LINQ to SQL: Data from two unrelated tables, sorti

2019-06-14 12:42发布

问题:

I have two tables tblActionLog and tblLoginLog.

This is tblActionLog:

tblActionLog
------------
ID (int)
Happened (DateTime)
...etc.

This is tblLoginLog:

tblLoginLog
-----------
ID (int)
LoginDate (DateTime)
...etc.

Now I want to have a GridView with information from both of these tables interleaved in eachother so that their separate date informations are sorted, e.g.:

LOG OF STUFF
-------------------------------
DATE        |  WHAT     
2009-09-09  | Anderson logged in.
2009-09-08  | Smith made an action.
2009-09-08  | Smith logged in.
2009-09-06  | Anna made an action.
2009-09-04  | Smith made an action.

I hope this makes it clear enough. I want to get all of this information in a single LINQ query (not necessarily one SQL query). Any help appreciated.

回答1:

You probably want to use Select() and Union() to collate the results.

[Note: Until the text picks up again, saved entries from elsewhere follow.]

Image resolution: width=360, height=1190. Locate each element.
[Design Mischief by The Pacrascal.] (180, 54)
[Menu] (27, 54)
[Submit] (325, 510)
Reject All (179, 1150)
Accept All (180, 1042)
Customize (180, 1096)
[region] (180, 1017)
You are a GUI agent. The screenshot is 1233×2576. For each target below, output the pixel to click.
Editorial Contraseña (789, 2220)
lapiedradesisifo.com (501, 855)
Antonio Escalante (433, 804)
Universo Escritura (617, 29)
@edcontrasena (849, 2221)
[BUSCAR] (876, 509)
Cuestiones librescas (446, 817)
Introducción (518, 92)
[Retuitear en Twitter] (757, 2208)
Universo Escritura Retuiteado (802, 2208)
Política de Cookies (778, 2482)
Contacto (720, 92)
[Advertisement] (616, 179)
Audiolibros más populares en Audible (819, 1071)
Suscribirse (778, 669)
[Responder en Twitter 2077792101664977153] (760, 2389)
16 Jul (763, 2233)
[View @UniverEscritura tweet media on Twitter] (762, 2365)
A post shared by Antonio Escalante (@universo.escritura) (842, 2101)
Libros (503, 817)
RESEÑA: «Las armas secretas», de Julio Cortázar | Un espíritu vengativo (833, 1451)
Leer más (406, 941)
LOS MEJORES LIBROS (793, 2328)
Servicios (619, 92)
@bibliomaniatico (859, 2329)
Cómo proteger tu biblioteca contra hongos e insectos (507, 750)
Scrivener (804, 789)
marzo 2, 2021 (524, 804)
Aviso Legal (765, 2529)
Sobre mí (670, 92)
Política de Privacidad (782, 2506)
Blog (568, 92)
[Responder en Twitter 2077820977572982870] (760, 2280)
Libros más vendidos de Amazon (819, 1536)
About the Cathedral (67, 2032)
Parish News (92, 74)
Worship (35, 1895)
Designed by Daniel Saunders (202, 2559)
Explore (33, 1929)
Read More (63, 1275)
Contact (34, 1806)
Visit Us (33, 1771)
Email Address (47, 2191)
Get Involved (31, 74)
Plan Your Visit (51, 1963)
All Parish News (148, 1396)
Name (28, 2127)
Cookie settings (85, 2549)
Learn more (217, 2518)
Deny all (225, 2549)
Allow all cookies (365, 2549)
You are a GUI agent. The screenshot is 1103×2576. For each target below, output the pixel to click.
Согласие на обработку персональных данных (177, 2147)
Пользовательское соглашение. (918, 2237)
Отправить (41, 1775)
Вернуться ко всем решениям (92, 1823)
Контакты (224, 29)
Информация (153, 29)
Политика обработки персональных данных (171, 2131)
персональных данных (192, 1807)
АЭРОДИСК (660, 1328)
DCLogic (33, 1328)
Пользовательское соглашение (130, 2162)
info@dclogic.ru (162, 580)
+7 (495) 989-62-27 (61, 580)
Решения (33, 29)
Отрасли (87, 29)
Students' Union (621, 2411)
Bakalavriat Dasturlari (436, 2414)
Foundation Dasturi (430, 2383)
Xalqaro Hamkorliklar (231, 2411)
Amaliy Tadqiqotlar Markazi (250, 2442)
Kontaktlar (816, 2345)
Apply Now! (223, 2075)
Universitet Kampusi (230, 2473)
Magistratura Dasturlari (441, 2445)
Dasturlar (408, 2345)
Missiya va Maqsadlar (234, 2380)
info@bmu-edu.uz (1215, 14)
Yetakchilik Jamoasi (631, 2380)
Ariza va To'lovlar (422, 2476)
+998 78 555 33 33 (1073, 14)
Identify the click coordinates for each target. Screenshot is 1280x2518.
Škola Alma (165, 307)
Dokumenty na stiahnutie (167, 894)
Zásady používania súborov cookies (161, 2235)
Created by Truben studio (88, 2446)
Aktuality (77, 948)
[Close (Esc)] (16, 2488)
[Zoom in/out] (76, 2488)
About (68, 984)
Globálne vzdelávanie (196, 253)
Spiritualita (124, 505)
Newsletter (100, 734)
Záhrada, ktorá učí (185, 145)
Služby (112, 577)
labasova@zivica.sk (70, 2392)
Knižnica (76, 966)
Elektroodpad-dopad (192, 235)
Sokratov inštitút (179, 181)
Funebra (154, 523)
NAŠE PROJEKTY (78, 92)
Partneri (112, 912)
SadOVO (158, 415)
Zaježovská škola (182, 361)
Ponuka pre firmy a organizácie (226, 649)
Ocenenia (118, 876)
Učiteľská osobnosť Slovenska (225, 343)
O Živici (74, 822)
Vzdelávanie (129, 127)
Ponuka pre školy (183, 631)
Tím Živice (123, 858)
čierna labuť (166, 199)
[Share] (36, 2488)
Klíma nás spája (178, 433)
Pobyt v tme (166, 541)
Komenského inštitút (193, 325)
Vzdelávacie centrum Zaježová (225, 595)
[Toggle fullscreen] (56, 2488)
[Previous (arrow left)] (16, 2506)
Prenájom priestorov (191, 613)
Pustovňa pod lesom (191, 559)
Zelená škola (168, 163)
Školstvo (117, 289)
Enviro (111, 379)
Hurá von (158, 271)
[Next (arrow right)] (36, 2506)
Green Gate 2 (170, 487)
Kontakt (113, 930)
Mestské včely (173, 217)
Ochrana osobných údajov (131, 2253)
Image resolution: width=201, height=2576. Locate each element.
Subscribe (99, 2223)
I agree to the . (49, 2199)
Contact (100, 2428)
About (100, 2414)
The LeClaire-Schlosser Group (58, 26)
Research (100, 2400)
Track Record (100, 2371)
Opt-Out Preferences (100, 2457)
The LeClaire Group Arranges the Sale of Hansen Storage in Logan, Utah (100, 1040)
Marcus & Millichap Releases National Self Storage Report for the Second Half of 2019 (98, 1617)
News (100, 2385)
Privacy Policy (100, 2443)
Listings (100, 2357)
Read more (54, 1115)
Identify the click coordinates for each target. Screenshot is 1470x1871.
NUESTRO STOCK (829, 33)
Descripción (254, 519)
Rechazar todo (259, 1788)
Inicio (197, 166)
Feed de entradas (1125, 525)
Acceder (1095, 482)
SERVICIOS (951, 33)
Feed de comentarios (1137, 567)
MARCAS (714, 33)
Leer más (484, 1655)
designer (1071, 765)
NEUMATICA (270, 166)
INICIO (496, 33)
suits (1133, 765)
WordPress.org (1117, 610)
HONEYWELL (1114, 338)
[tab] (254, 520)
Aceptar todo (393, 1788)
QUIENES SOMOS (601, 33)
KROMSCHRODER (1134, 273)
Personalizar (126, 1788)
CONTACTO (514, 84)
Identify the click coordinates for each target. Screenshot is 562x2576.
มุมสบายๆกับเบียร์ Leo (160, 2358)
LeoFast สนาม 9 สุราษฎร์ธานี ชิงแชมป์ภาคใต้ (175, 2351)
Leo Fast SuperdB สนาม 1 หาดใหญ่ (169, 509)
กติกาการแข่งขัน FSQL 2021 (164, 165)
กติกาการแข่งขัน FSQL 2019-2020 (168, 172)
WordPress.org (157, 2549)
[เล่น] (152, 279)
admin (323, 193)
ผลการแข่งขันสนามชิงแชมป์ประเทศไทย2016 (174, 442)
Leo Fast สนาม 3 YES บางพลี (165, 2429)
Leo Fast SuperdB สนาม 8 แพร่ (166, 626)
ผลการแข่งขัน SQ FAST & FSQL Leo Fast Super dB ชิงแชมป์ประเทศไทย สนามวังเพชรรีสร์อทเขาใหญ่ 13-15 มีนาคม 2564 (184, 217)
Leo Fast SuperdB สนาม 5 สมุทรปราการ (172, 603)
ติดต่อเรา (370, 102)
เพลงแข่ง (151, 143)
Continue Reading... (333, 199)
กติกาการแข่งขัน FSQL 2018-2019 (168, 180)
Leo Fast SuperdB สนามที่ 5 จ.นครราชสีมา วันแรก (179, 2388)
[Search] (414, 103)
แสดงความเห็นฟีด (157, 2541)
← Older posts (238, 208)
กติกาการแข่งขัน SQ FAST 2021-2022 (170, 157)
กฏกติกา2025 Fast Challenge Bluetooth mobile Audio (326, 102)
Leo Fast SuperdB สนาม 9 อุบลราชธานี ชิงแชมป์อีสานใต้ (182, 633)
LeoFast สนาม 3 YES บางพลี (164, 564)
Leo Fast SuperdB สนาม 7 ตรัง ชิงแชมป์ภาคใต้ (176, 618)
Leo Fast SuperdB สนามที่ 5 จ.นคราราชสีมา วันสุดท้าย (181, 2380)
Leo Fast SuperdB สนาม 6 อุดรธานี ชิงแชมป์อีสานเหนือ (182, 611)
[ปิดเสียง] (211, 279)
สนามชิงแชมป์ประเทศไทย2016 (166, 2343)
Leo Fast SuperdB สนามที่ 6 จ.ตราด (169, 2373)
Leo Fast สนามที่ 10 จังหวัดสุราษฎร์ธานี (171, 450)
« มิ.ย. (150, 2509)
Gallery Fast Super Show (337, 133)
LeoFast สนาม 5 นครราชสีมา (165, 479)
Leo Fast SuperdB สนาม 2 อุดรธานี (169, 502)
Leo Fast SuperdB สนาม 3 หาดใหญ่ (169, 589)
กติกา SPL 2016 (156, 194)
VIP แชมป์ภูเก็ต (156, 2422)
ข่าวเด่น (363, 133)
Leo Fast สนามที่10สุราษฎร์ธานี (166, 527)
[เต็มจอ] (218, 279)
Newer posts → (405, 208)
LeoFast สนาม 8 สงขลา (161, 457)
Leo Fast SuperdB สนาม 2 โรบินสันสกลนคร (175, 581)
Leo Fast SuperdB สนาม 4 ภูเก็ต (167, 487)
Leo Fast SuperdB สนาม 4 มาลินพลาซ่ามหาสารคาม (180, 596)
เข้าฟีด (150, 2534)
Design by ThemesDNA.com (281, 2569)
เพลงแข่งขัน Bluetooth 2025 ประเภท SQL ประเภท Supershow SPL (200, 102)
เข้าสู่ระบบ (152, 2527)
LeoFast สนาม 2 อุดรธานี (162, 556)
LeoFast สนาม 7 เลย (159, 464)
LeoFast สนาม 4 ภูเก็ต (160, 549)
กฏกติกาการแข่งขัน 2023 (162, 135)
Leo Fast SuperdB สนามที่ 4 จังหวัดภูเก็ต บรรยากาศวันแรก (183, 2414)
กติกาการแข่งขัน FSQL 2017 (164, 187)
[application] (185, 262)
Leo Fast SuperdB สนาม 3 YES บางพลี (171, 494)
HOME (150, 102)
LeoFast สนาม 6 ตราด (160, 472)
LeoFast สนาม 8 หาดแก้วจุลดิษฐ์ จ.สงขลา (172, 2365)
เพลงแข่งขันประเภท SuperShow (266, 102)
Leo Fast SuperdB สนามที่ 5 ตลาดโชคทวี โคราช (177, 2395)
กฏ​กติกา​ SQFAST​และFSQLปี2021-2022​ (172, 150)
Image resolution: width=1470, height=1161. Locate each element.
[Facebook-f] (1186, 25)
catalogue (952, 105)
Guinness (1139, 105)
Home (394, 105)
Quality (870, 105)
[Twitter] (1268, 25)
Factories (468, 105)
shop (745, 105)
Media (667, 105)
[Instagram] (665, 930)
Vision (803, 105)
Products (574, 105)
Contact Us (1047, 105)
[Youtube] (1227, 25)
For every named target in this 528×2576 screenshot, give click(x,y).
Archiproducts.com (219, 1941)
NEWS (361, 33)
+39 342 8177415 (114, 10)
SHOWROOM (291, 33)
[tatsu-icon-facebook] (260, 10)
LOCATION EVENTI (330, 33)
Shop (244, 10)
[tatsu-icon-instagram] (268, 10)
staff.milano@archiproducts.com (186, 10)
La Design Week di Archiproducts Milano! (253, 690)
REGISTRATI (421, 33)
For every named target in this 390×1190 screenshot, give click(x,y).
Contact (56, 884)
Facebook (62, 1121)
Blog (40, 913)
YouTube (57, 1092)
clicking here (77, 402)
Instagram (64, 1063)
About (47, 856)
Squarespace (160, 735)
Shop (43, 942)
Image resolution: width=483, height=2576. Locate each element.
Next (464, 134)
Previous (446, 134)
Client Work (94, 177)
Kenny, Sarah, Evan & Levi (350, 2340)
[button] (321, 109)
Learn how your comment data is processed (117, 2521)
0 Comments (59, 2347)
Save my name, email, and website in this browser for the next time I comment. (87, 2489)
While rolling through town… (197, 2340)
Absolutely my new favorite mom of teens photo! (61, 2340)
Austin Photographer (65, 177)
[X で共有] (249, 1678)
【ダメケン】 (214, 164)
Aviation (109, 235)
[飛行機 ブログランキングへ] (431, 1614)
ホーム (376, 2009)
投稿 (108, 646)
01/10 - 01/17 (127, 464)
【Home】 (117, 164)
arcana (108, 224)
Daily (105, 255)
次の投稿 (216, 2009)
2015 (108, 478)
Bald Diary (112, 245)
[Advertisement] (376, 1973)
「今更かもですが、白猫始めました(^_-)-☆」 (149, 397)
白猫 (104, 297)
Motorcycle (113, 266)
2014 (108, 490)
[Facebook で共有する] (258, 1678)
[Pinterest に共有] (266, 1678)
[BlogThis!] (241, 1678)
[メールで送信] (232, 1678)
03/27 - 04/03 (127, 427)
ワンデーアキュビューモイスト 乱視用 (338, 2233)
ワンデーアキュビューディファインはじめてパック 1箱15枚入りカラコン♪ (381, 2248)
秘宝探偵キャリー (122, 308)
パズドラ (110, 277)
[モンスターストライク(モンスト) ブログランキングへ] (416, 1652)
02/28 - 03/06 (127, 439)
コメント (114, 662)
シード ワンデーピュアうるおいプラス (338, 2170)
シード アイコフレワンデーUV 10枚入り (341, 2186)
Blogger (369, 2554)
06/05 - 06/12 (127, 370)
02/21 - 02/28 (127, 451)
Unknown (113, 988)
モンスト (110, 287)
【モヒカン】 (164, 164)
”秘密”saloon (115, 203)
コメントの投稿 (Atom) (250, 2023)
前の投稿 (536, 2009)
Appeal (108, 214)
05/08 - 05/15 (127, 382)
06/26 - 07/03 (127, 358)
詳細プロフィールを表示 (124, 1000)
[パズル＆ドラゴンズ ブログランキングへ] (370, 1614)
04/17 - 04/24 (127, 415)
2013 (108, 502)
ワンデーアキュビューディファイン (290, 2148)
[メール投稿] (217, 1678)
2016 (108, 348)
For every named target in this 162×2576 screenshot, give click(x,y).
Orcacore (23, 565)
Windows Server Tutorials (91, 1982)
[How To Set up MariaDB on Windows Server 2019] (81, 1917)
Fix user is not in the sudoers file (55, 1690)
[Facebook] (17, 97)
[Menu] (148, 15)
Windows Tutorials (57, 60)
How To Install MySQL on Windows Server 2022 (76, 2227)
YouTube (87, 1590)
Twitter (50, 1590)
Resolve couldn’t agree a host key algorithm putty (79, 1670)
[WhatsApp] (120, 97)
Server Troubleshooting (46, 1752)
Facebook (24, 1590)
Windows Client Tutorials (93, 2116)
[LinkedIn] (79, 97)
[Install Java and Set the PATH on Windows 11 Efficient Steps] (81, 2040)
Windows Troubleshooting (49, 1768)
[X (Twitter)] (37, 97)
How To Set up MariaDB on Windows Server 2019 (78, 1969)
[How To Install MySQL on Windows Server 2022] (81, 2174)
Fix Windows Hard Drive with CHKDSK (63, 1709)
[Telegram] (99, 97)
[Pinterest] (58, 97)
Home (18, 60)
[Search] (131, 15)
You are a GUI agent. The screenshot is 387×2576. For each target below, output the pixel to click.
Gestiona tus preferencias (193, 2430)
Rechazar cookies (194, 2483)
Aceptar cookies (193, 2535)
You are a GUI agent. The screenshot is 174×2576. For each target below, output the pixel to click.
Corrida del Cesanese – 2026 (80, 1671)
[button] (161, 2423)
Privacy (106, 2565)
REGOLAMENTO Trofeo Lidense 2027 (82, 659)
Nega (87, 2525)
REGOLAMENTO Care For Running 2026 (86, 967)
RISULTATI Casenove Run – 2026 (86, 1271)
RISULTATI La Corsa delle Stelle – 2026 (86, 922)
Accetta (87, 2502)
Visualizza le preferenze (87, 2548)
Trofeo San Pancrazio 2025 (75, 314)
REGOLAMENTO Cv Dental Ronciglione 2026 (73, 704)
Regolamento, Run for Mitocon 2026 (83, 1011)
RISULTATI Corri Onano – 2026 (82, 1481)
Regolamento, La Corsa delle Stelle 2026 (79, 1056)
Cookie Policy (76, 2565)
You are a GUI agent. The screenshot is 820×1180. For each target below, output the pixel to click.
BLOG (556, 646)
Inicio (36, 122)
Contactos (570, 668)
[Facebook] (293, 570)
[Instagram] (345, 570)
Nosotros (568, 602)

var query = context.Logins.Where( l => l.UserID == userID )
                          .Select( l => new { Date = l.Date, What = "logged in" } )
                  .Union( context.Actions.Where( a => a.UserID == userID )
                                          .Select( a => new { Date = a.Date, What = a.Action  } ))
                  .OrderBy( r => r.Date );

Note: you may need to materialize each subquery (use ToList() or AsEnumerable()), but I think LINQ2SQL should be able to construct the UNION directly. Also, this is completely untested - typed straight into the answer editor and I didn't check the signature of the Union method so you may need to adjust.



回答2:

Here is another way of doing it....

(from a in dataContext.tblActionLog
 select new
 {
    Date = a.Date,
    What = a.WhatHappened
 }).Union
      (from l in dataContext.tblLoginLog
       select new 
       {
           Date = l.Date,
           What = l.WhatHappened
       }).OrderByDescending(c => c.Date);

Of course, you would substitute the actual name of your DataContext object, and the actual name of the column to show what happened(since that wasn't listed in your table design).